Tomorrow is another day five.

Muppet11 · 10/10/2025 13:39

Welcome @benny77 the more the merrier. Thank you @sobermother 6 days is great!

@Icecreamhelps I think the waiting for the scan results is what has been making me drink. Maybe an excuse? I don't know? But the thought that this may have spread has been terrifying me.

They phoned today and said no spread, which is a huge relief. But, he does need radical surgery which will have life changing results. We are both in shock at the moment as we didn't expect the surgery to be so intense.

I drunk last night, 2 1/2 bottles of wine, I feel awful and disgusted with myself today.

Today is World Mental Health Day and my now Day 1. I know I have to do this to get my family through this difficult time. I'm supposed to start my job soon but think I still should go, will give me an outlet and only part time?

I feel embarrassed having to keep saying back to day 1. Story as old as time..... but today I know this needs to stop. Going to download the hypnotherapy app and really really try. I'm really so grateful for all your support, thank you x

OP posts:
Onewildandpreciouslife · 10/10/2025 14:03

You’re going through a lot @Muppet11 , so be kind to yourself.

Are you getting any support yourself for dealing with DH’s diagnosis and treatment plan? The MacMillan online community has a forum specifically for those looking after people with cancer, which it might be checking out. I think when you’re drinking to cope with difficult things it helps to tackle it from both angles.

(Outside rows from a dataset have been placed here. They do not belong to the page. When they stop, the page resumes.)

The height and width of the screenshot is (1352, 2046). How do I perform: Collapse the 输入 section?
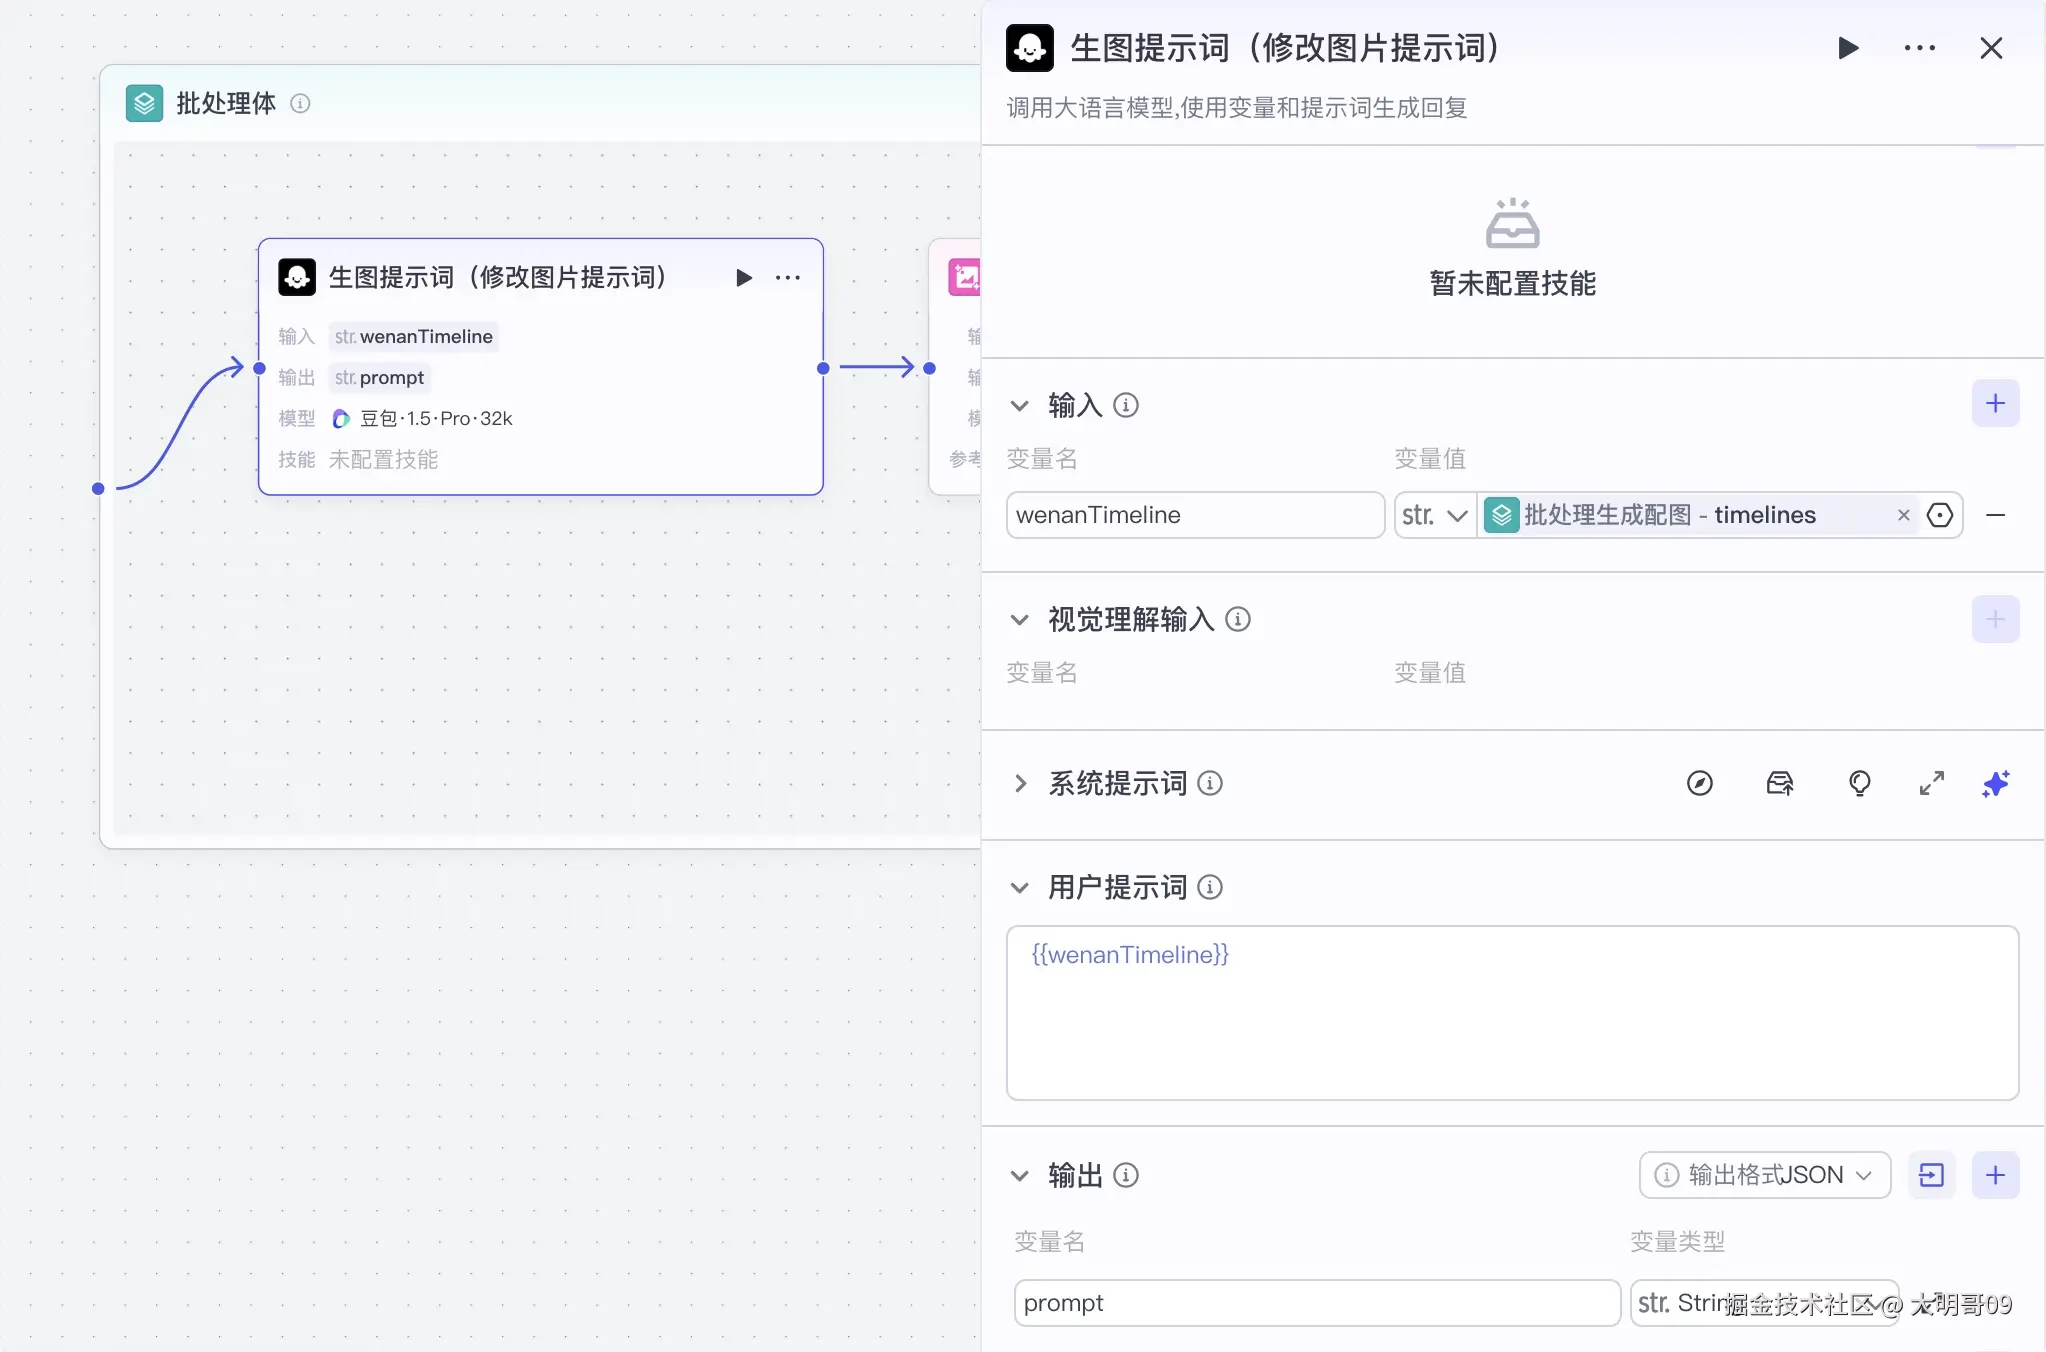[x=1019, y=405]
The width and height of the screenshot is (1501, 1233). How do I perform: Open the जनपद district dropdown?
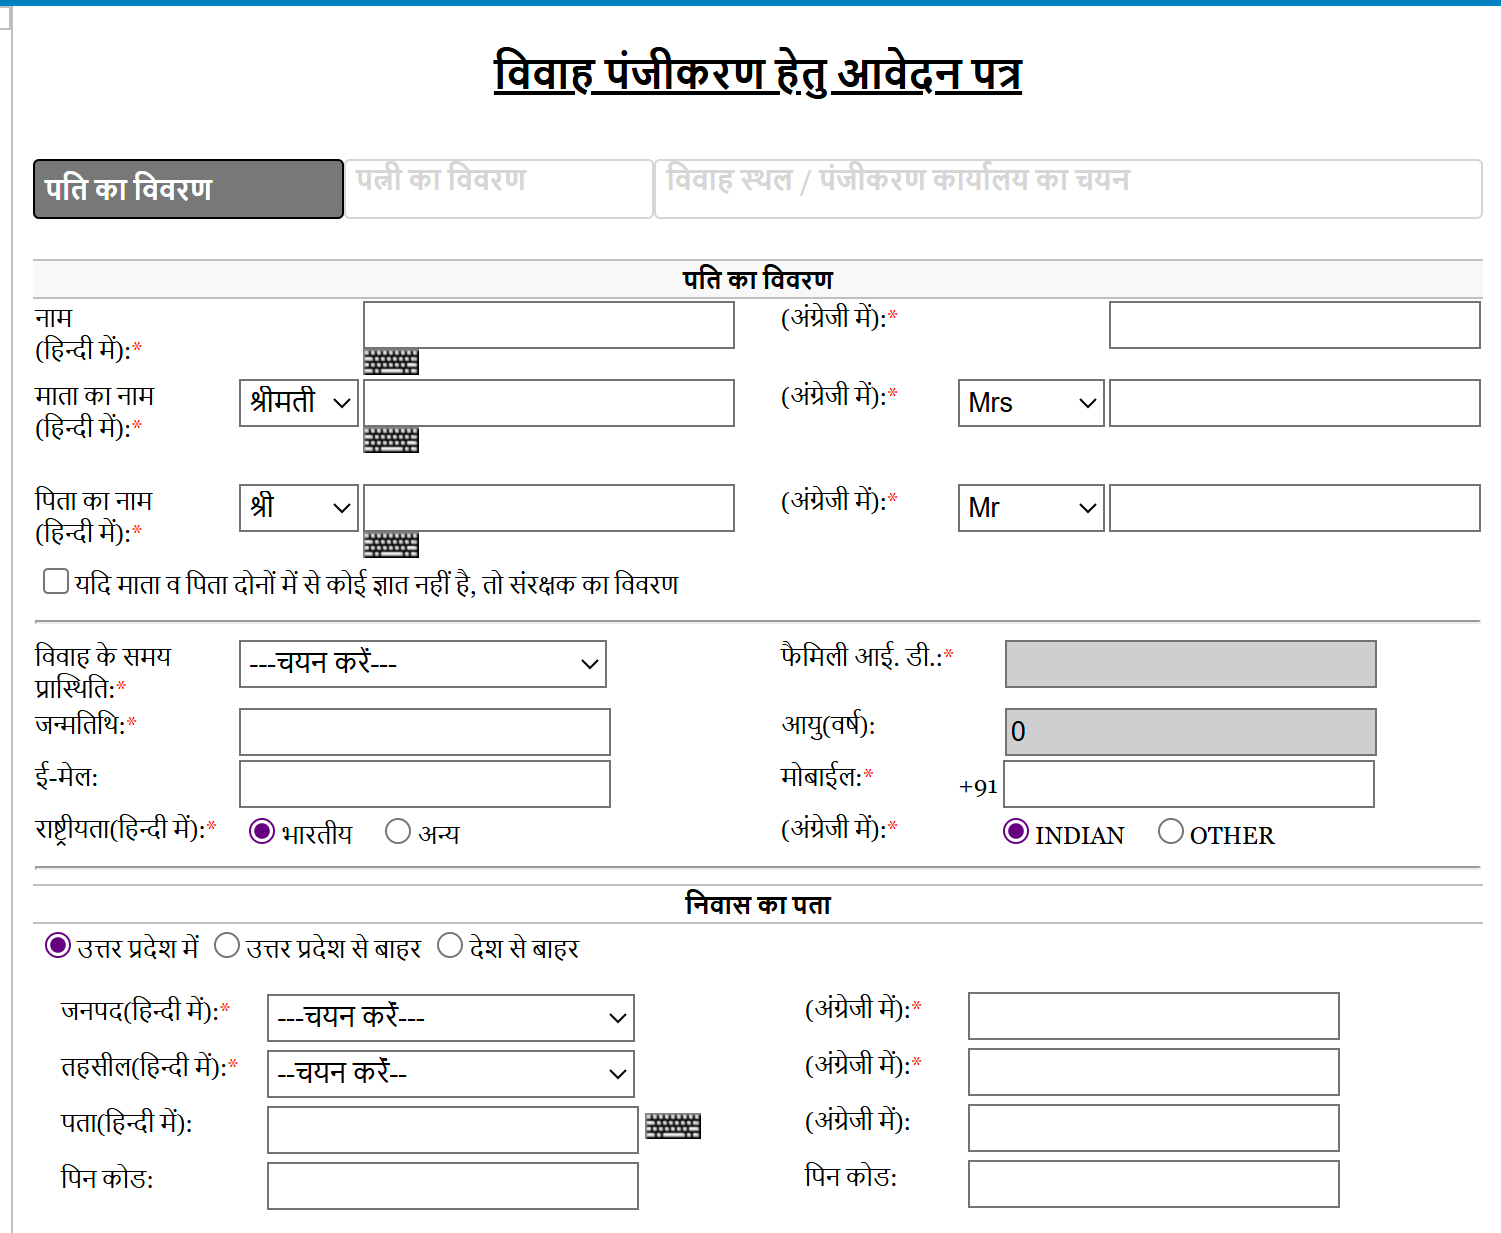(450, 1017)

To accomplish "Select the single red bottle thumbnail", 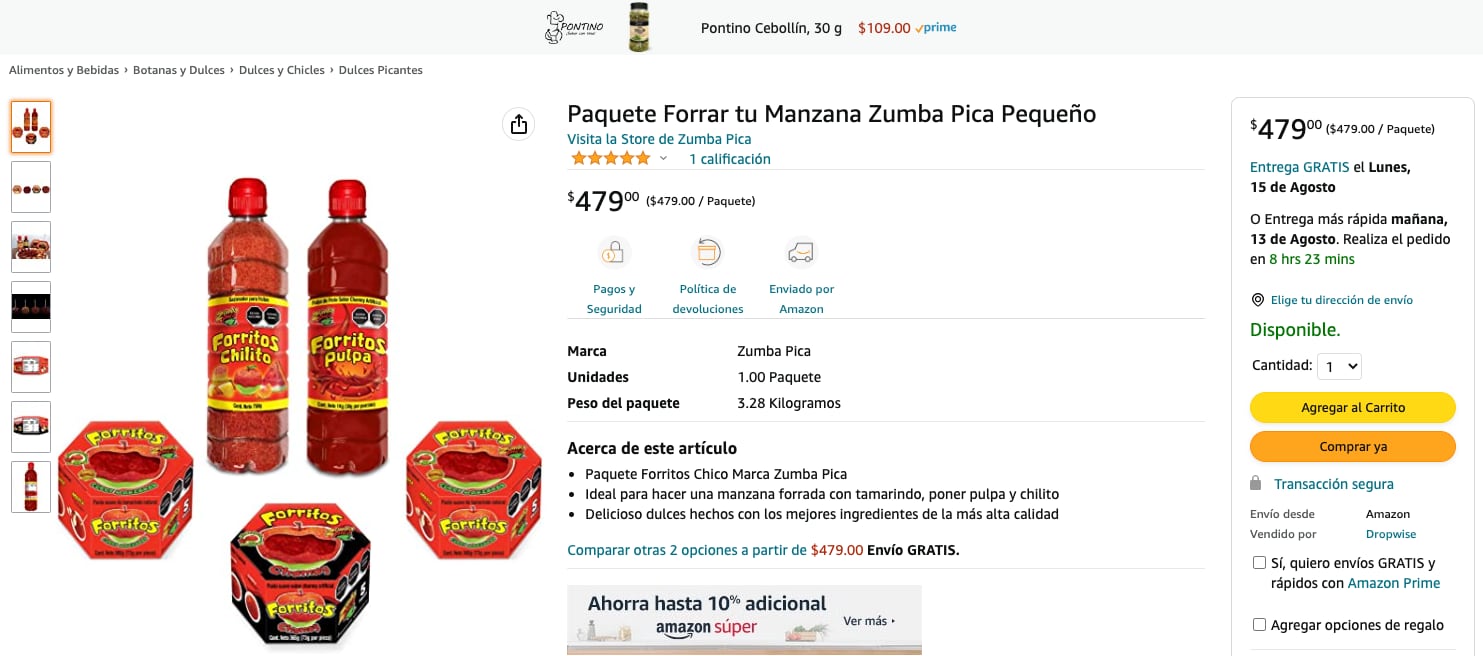I will coord(31,487).
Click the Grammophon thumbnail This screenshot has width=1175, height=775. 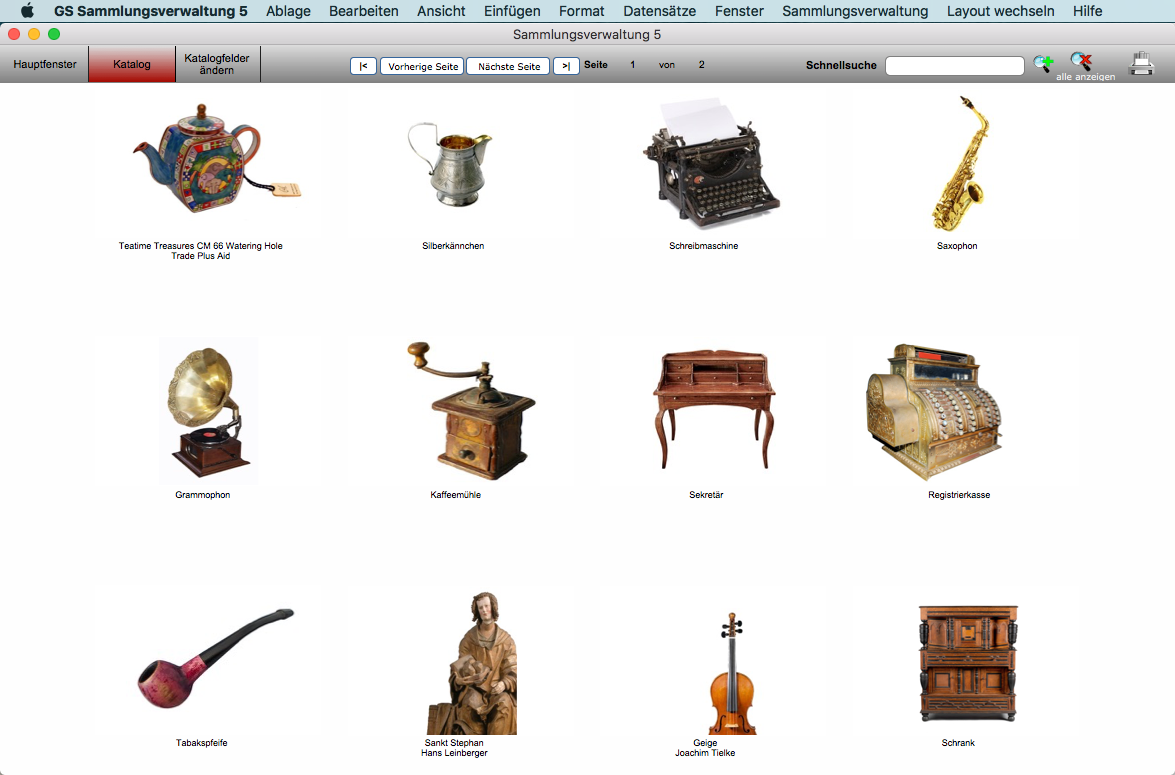coord(208,411)
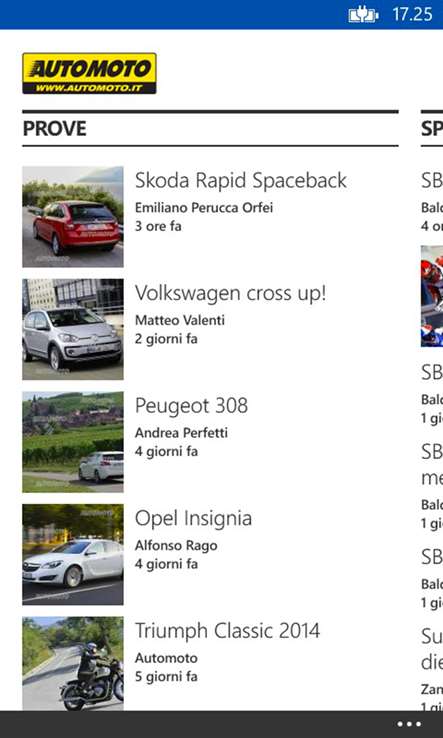Tap the 17.25 clock in status bar

coord(412,14)
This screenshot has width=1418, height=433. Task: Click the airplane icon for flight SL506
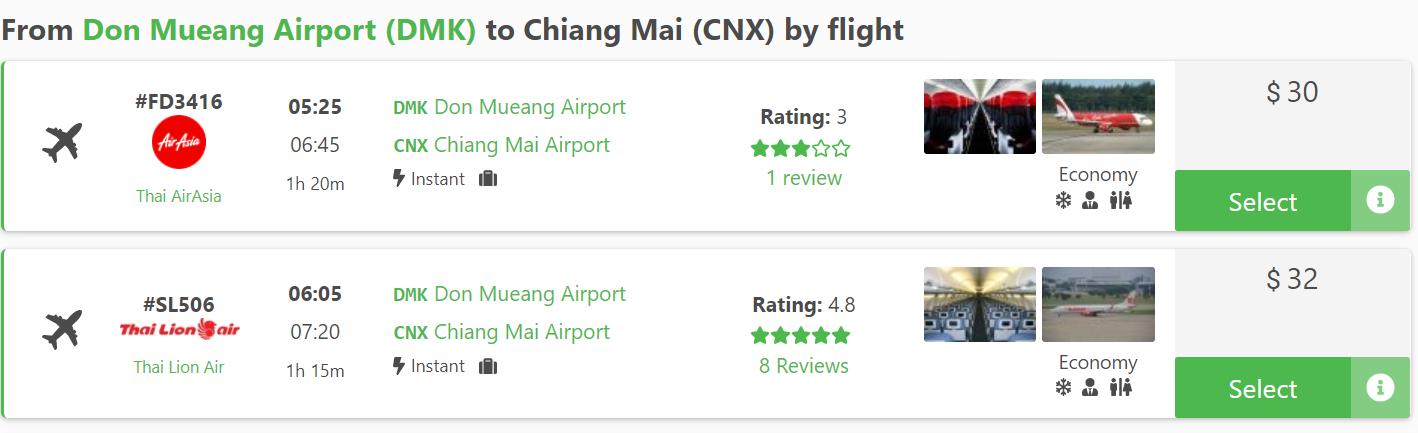click(x=62, y=330)
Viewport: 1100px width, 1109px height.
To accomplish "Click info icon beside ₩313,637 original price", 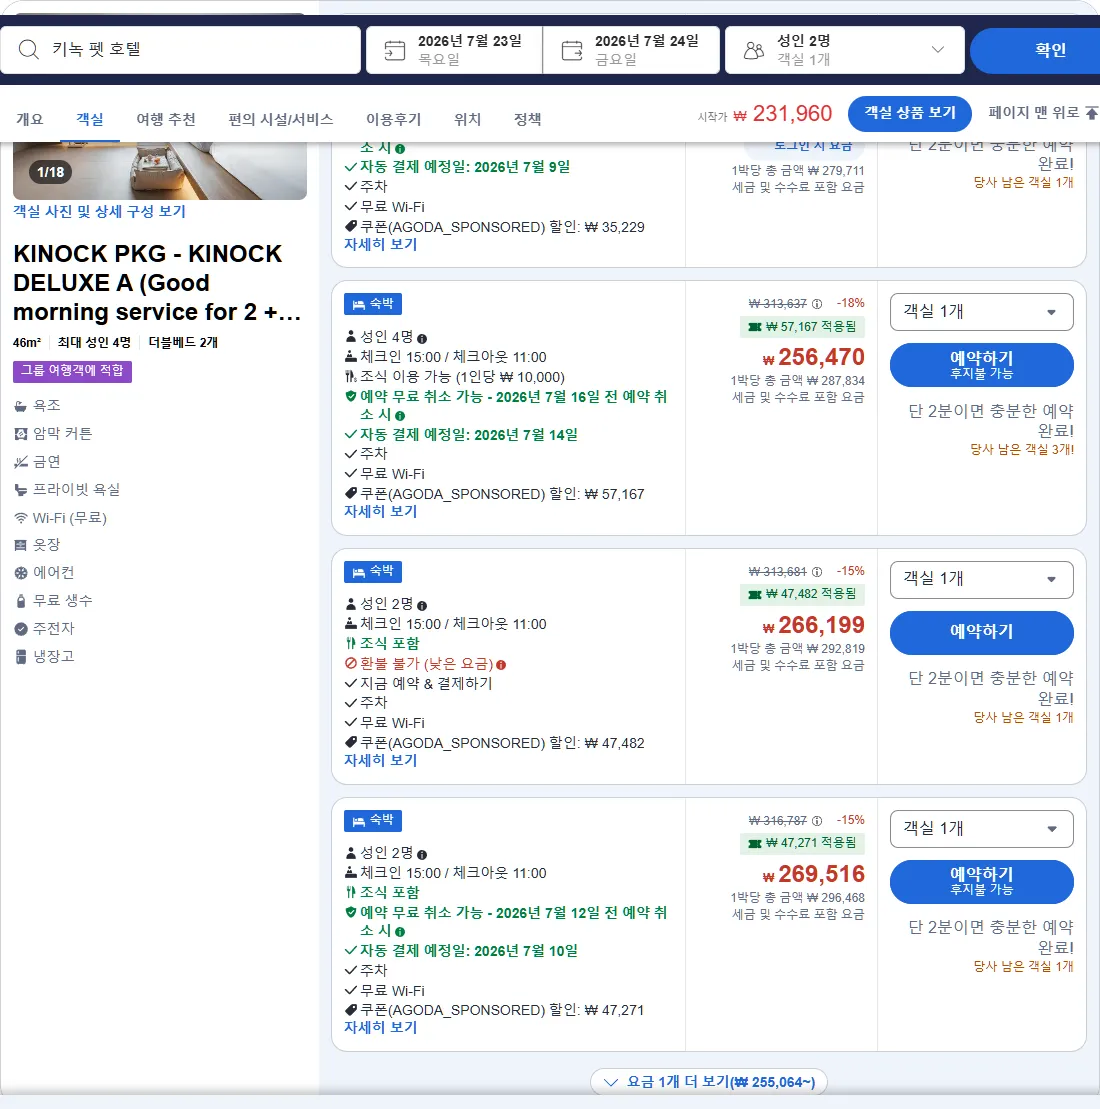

(My background is that I started drinking very heavily to deal with my own cancer diagnosis and several other issues. My health and other issues got resolved and I was then “just” left with a drink problem. But I’m over 3 years sober now).

sobermother · 10/10/2025 16:08

@Muppet11 oh gosh, what a challenging time you are going through. It is particularly hard when your go-to stress response is alcohol.

For what it's worth I think you should go ahead with the job - it is time away from all your current issues and I find that helpful distraction. Plus the hours you are working are ones when you can't be drinking.

Muppet11 · 10/10/2025 18:17

@Onewildandpreciouslife well done for being sober and I'm sorry you had to go through this cancer journey.

I have got support, it's been hard as we have had so many delays for various reasons. I'm also so worried because we lost a good friend a few years ago, he had a major operation then a few weeks after it had spread to his bones. Trying very hard not to compare and we are very lucky that it hasn't spread.

@sobermother i agree, I think the job will be a good distraction. The only thing is that they want me to work over Christmas, if my DH is in hospital or home and incapacitated if it's going to be too much?